Instructions to follow: In the records below, find every line that contains "Open" and list it.

START Data extract

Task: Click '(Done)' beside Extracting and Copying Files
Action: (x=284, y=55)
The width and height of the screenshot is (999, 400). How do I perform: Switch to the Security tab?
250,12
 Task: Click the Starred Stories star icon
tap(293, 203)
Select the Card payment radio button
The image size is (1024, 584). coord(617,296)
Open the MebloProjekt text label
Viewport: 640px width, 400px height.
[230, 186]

END Data extract
START Data extract

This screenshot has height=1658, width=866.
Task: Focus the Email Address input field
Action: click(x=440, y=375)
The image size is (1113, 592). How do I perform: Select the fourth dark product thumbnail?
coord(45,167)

END Data extract
START Data extract

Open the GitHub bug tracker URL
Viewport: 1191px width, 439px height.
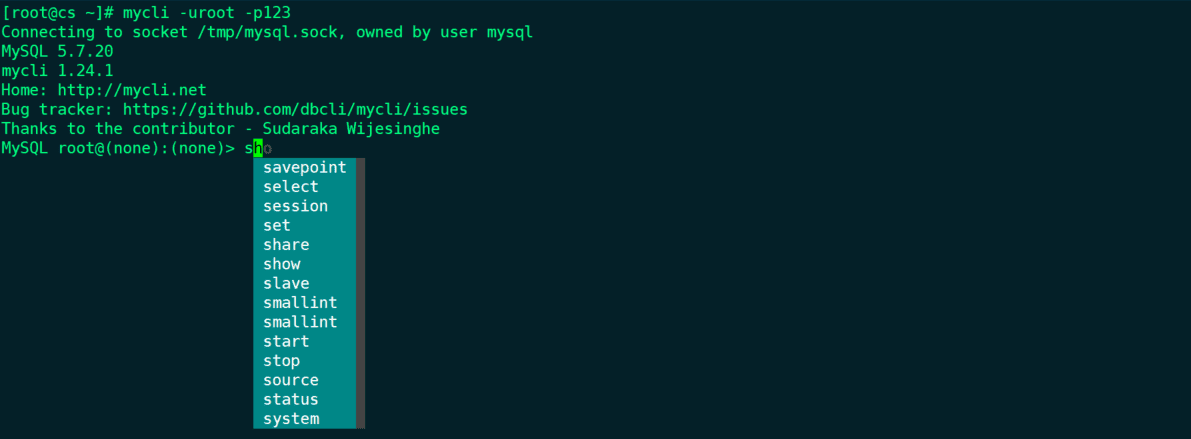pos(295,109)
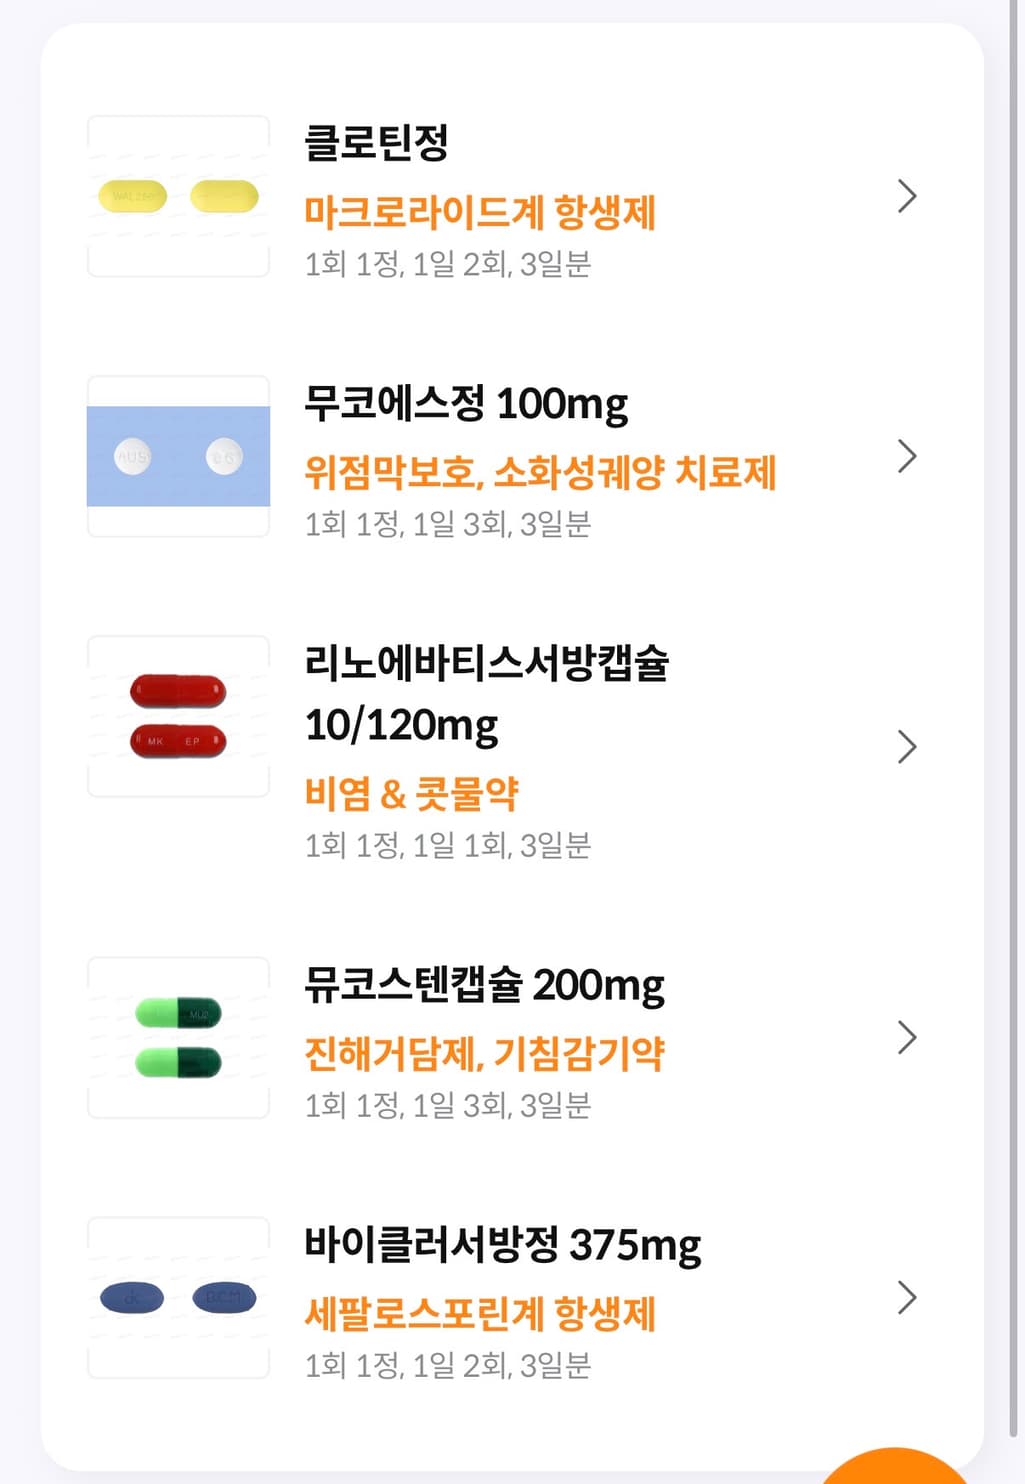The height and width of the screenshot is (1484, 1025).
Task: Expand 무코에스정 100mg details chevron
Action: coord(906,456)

END Data extract

Reply to the task:
Open the MebloProjekt text label
Open the GitHub bug tracker URL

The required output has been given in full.